Take Off!
- Players: 2-6
- Setup time: 5-10 min.
- Playing time: 60+ minutes
- Age range: 6+
- Skills: Geography, history

= Take Off! =

Take Off! is a board game designed to teach geography, first released in 1988. The game is developed by Resource Games.

== Game play==
The game uses cards with blue cards representing the Western Hemisphere and brown ones representing the Eastern Hemisphere. Players use 8-sided dice with which to move their planes along colored lines depicted on the map, moving along lines that match the colors showing on the dice rolled. The dice also features a wild "Jet Facet" side, allowing a player to ride on any line regardless of color. A "Take Off!" face showing on the dice means a player draws a card and must move one of their planes to a country shown on the card. The players goal is to move from Hawaii all the way from the Eastern world to the Western world (or reverse).

== 15th anniversary ==
In 2002-2003, various board games have been produced that have been updated for the early 2000s period.

==Reception==
The Vancouver Sun declared that the game is "Excellent for adults and children over the age of six."

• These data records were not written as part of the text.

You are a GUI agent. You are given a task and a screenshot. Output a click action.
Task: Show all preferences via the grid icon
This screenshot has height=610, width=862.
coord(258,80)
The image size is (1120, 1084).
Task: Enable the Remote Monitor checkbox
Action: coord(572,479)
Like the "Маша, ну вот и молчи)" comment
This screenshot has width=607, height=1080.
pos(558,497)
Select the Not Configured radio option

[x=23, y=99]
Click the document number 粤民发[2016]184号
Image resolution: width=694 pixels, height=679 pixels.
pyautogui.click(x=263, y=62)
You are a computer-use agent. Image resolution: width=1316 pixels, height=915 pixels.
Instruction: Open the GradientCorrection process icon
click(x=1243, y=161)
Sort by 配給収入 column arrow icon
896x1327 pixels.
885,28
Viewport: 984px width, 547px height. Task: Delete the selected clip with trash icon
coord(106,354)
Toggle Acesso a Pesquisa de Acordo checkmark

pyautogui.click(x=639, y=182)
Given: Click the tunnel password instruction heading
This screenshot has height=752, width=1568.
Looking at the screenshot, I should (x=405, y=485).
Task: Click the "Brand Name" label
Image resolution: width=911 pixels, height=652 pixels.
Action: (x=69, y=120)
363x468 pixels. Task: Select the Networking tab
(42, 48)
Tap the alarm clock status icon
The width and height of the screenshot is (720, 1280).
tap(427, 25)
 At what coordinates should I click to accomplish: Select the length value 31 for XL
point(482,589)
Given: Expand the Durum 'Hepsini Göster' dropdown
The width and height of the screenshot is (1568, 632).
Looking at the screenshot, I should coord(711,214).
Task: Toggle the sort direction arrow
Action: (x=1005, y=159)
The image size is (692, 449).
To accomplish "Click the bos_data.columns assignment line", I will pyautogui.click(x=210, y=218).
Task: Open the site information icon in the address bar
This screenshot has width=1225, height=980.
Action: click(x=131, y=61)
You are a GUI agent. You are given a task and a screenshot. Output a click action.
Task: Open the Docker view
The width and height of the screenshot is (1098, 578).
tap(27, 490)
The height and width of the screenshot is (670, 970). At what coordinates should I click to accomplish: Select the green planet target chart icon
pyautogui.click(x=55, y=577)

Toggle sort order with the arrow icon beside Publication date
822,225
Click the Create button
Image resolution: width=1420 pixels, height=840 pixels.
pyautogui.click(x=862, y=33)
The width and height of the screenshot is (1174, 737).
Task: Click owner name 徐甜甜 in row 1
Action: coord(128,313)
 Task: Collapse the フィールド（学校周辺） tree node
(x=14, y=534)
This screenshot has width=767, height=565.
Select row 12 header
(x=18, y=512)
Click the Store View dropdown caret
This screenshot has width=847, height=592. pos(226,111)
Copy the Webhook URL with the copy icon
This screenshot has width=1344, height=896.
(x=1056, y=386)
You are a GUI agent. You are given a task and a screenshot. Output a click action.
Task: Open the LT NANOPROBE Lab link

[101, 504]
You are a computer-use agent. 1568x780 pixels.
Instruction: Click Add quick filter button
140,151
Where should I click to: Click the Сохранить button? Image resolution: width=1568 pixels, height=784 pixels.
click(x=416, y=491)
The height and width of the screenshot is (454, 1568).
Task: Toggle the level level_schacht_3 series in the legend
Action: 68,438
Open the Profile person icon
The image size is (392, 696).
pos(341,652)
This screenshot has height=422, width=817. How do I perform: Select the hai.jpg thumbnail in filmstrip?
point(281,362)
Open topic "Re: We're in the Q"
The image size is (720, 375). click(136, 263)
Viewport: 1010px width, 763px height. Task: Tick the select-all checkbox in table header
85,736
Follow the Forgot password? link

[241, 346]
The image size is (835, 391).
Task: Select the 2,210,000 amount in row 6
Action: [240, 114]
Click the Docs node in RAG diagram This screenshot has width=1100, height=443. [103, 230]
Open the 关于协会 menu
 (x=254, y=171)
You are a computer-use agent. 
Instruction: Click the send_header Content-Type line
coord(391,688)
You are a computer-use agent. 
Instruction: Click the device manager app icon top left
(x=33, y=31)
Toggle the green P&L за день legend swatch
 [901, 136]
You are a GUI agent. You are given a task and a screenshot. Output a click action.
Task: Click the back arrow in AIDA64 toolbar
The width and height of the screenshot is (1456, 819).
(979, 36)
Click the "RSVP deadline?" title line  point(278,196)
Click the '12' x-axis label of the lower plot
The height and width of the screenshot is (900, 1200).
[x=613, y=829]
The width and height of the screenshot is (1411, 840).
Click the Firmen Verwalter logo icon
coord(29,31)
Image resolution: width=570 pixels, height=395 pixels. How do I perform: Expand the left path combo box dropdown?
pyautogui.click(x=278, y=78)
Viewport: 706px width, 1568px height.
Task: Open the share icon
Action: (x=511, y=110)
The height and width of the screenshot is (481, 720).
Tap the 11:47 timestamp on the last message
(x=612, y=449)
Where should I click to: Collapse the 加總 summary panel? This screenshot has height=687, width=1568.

The Ledger-Enquirer gave the game an overall grade of B and noted that "with geography a weakness of Americans and an emphasis in schools, Take Off! has added appeal."

Take Off! was recognized in 1992 as one of the Canadian Toy Testing Council's Top Ten Award winners out of 1,500 evaluated toys and games.

Resource Games noted that by 1999, more than 250,000 copies had been sold.